Exercises to complete:
- 1) According to the article on Ohio's medical marijuana rules, why did the state pass a law barring monopolies from being written into the state constitution by ballot initiative? Answer in one to three sentences.
- 2) In the article on Ohio's medical marijuana rules, what are the license fee and the application fee for a "large" cannabis farm?

Supplied text:
- Opening Delimiter -
Stupid Rules Unveiled For Ohio’s Stupid Medical Pot Law

Analysis by Kyle A. Lohmeier

Details are still emerging about how the state of Ohio will enact the worst medical marijuana law ever written by human beings, and as one should expect they are not good. The latest detail to emerge from the state’s Medical Marijuana Advisory Committee – that’s a real good clue that your state has the worst medical marijuana law ever written, it has something called a Medical Marijuana Advisory Committee – is that the state will limit grow sites to a crony-tastic 18 total. To keep the riff-raff out and make sure only the sort of people who donate to political campaigns qualify, the license fee to run a “large” cannabis farm is $180,000 plus a $20,000 application fee, according to an article in the Columbus Dispatch. For a fifth of a million dollars, a well-heeled and even-better-connected Ohioan can grow pot on as many as 15,000 square feet of land, or not quite double the amount of land within the base paths of a big league ballpark. The state will allow up to 12 of these operations as well as six smaller ones that grow on up to 1,600 feet of land (just over one-third the square footage of a regulation basketball court); application fee being $2,000 and the license costing $18,000 for the “small” operation.

For those capable of rudimentary arithmetic, it doesn’t sound possible that an amount of land totaling less than four football fields can possibly grow enough cannabis to meet demand.

“’We have said we think about 188,000 patients would qualify for medical marijuana. If that is even in the ballpark, you would have to double the amount of land the rules are considering,’” Aaron Marshall of Ohioans for Medical Marijuana told the Dispatch.

Ohioans for Medical Marijuana dropped their efforts to put an initiative on next week’s ballot to legalize marijuana after the worst medical marijuana law ever written was rammed through the state’s legislature and signed by Governor John Kasich expressly to create a government controlled monopoly. Ironically, the state passed a law barring the writing of monopolies into the state constitution via ballot initiative to prevent a similar medical marijuana law – though without government controls – from being enacted if it had been approved by voters in 2015.

In addition to only allowing the most wealthy and connected Ohioans to grow not nearly enough marijuana to meet demand, the committee announced a few other rules, all of them idiotic. One rule forbids any cultivation operation from being created within 500 feet of a school, park, library, playground or church; because reasons. Also, applicants will be required to demonstrate they have “adequate capital” and can meet quality and security requirements – requirements that likely haven’t even been established yet.

Of course, why have just one bureaucratic government body be involved in the process of deciding how to have human beings within the borders of a thing called Ohio interact with a plant that humans have had a symbiotic relationship with for millennia? So, the rules created by the state’s Medical Marijuana Advisory Committee will next have to be approved by the state’s Common Sense Initiative – I shit you not, that’s actually a thing – before going on to the Joint Committee on Agency Rule Review. In short, this is why we can’t have nice things.

Of course, this raft of proposed rules that will go through three different bureaucracies before becoming part of the worst medical marijuana law ever written, only cover growing the cannabis. The rules for testing (yes, the law requires the pot to be “tested”), dispensing and possessing marijuana will still need to be developed. Given the number of absurdities written into the law itself – even legal possessors/users of cannabis cannot smoke it – and the number of bureaucratic hurdles in place, the state is optimistic in hoping to have patients in Ohio legally accessing a plant that grows wild on six continents within two years of yesterday’s meeting. The law went into “effect” on September 8 of this year.
- Closing Delimiter -
[Stored items]
- Opening Delimiter -
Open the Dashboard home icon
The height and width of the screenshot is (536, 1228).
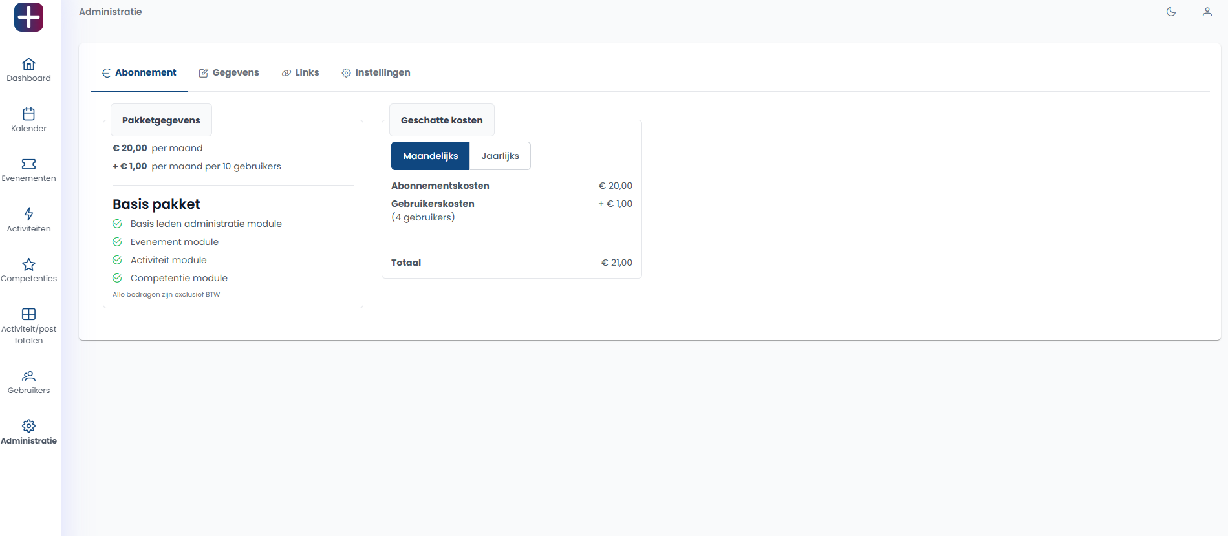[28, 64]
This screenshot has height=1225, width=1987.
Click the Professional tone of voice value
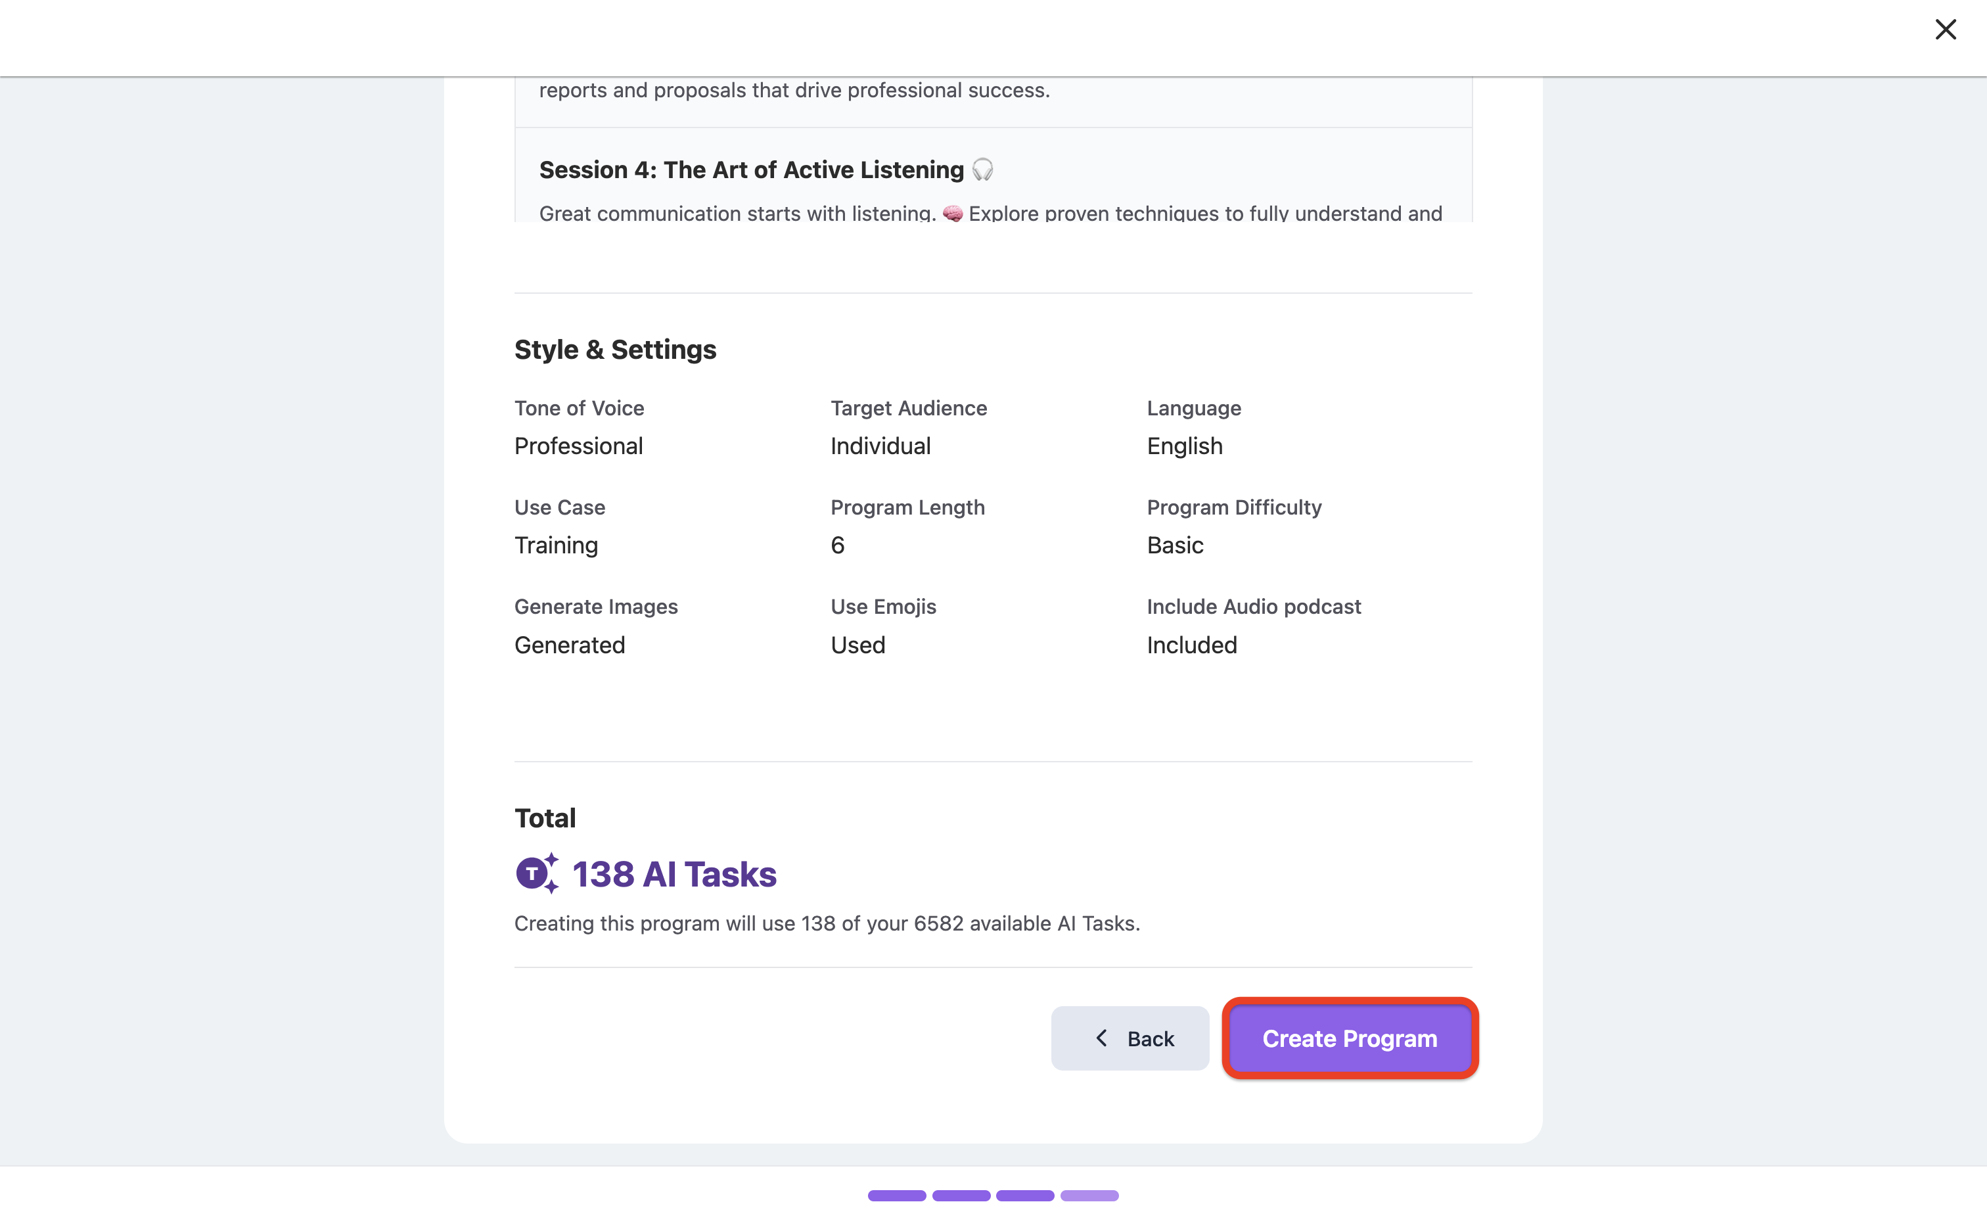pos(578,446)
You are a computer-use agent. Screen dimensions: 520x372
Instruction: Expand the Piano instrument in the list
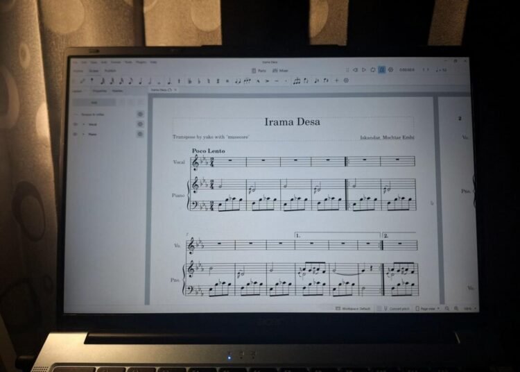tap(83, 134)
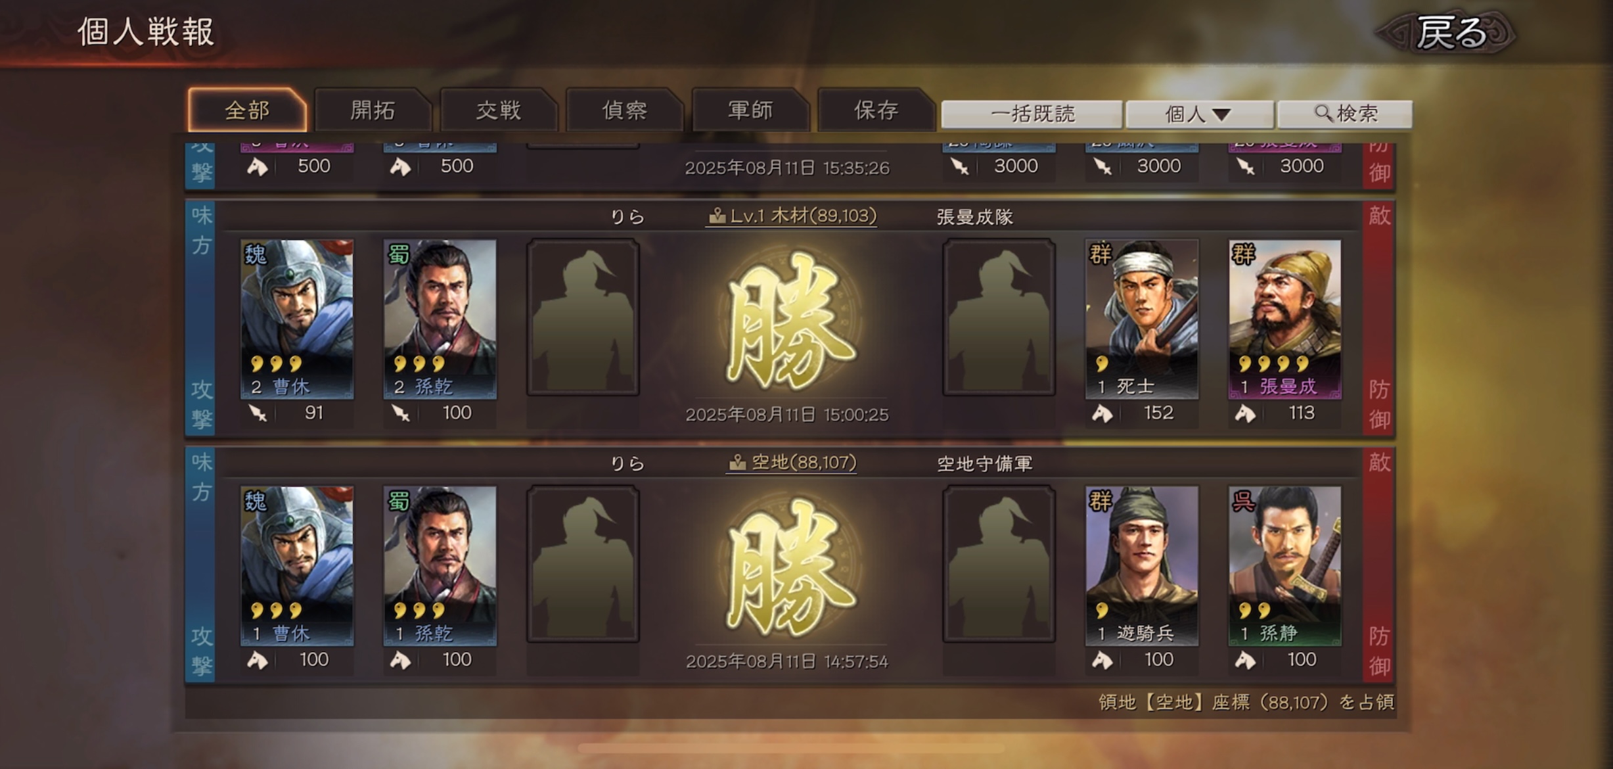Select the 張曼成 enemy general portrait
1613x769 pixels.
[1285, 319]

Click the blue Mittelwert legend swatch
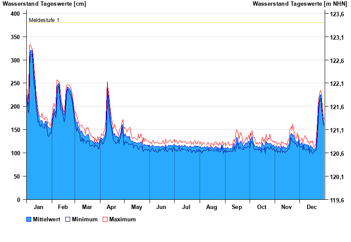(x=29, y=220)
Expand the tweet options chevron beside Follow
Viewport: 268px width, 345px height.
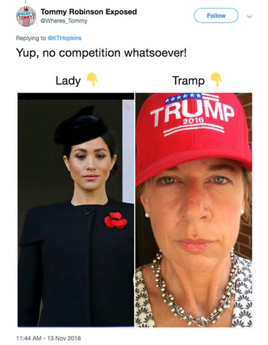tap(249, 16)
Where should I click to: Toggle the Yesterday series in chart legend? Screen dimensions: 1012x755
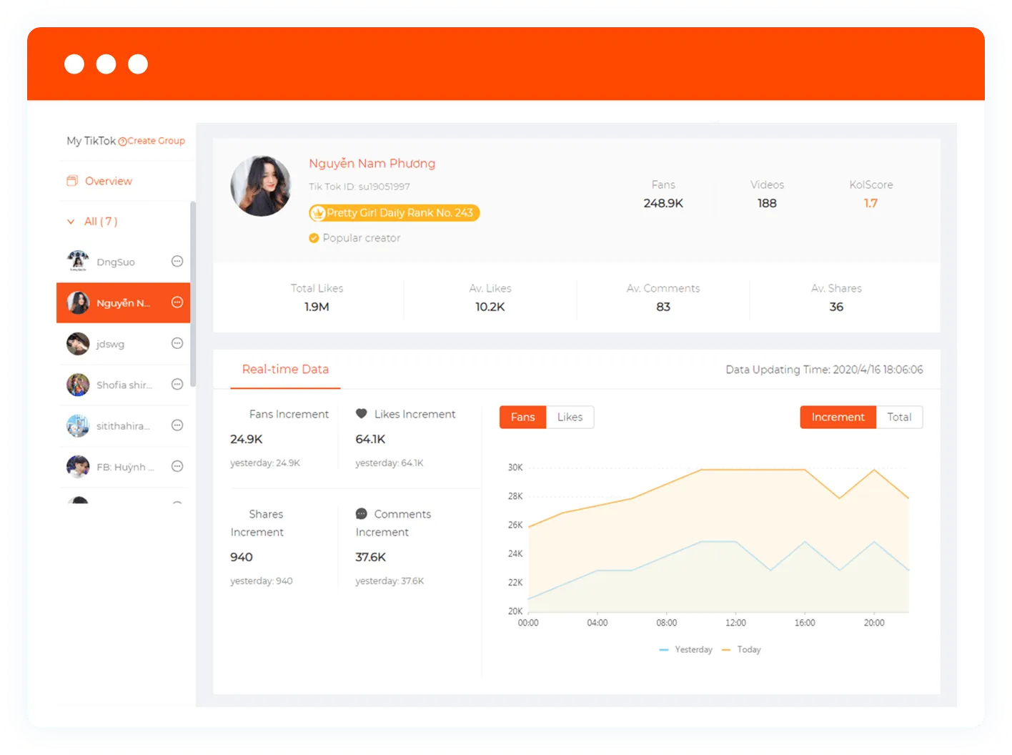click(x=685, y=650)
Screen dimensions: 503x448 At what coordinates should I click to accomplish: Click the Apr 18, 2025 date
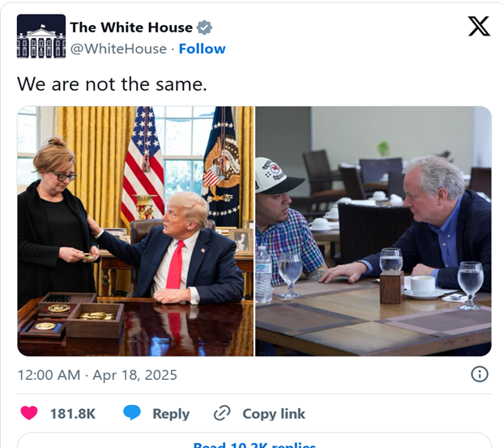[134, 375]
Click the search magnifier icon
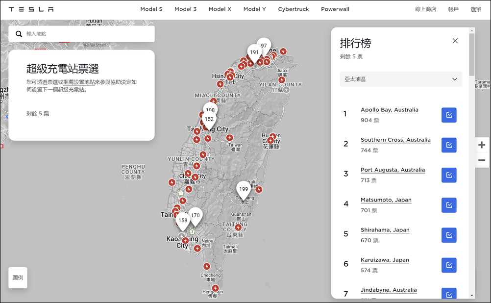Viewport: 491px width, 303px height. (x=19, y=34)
- Closing Delimiter -
Expected outputs:
- 1) The state passed it to stop a medical marijuana law similar to the current one, but without government controls, from taking effect if voters had approved it in 2015.

- 2) The license fee is $180,000, and the application fee is $20,000.